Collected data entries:
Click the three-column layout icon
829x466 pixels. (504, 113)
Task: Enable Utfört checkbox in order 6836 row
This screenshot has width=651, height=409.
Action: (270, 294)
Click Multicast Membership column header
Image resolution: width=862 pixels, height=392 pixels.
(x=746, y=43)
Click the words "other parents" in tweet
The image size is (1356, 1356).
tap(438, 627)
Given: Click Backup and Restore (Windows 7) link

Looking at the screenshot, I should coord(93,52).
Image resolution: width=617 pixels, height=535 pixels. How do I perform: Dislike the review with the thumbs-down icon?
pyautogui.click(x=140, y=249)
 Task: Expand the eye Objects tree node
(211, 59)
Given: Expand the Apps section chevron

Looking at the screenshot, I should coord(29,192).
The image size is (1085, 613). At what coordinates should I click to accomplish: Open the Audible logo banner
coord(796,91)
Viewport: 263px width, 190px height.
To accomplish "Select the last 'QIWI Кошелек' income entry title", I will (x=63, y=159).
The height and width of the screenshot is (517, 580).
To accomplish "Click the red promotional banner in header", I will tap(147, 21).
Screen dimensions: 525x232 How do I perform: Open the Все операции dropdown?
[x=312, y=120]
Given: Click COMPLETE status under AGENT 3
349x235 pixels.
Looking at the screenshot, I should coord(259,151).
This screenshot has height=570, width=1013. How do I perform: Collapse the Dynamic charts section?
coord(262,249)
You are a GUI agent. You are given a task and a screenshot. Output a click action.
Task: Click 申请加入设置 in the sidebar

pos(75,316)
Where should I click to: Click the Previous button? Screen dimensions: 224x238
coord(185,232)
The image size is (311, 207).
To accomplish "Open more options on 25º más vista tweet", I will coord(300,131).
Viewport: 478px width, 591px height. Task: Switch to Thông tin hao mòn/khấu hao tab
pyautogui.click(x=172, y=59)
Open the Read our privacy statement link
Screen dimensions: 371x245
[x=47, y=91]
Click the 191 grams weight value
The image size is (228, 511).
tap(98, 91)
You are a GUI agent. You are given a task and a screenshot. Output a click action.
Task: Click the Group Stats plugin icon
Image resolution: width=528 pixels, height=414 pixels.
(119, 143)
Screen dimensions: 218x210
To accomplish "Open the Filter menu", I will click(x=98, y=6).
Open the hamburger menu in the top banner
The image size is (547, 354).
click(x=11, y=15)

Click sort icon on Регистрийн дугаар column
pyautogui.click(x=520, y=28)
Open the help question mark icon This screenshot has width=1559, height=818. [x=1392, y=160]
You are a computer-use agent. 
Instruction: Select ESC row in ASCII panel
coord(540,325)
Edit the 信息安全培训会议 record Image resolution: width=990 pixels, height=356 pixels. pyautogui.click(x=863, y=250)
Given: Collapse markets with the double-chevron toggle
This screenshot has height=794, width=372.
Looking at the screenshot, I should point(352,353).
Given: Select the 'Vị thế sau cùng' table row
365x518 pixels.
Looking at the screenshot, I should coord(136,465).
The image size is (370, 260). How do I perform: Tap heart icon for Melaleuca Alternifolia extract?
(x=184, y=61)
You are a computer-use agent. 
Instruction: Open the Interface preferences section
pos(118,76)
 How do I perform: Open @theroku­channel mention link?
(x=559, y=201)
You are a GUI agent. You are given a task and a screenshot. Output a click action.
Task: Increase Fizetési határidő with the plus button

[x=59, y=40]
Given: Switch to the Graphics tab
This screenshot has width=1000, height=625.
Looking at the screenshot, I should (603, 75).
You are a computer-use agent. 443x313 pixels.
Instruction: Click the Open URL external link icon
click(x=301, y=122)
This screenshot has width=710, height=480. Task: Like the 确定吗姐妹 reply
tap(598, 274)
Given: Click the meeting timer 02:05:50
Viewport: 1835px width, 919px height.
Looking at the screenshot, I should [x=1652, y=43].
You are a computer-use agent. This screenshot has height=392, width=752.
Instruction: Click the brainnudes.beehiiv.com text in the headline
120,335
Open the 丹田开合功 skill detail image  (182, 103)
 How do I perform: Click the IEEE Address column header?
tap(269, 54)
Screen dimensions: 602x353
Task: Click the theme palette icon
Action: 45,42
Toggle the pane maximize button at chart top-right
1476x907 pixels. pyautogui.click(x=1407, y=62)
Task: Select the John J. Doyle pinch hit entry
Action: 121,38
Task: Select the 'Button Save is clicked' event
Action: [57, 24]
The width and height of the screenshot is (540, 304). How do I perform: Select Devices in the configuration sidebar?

■ ACTIVITY: Going through the entries above, show each line that contains "computer".

■ TASK RESPONSE:
You are a computer-use agent. 
You are a computer-use agent. 
You are a computer-use agent. 443x313 pixels.
You are a computer-use agent. This screenshot has height=392, width=752.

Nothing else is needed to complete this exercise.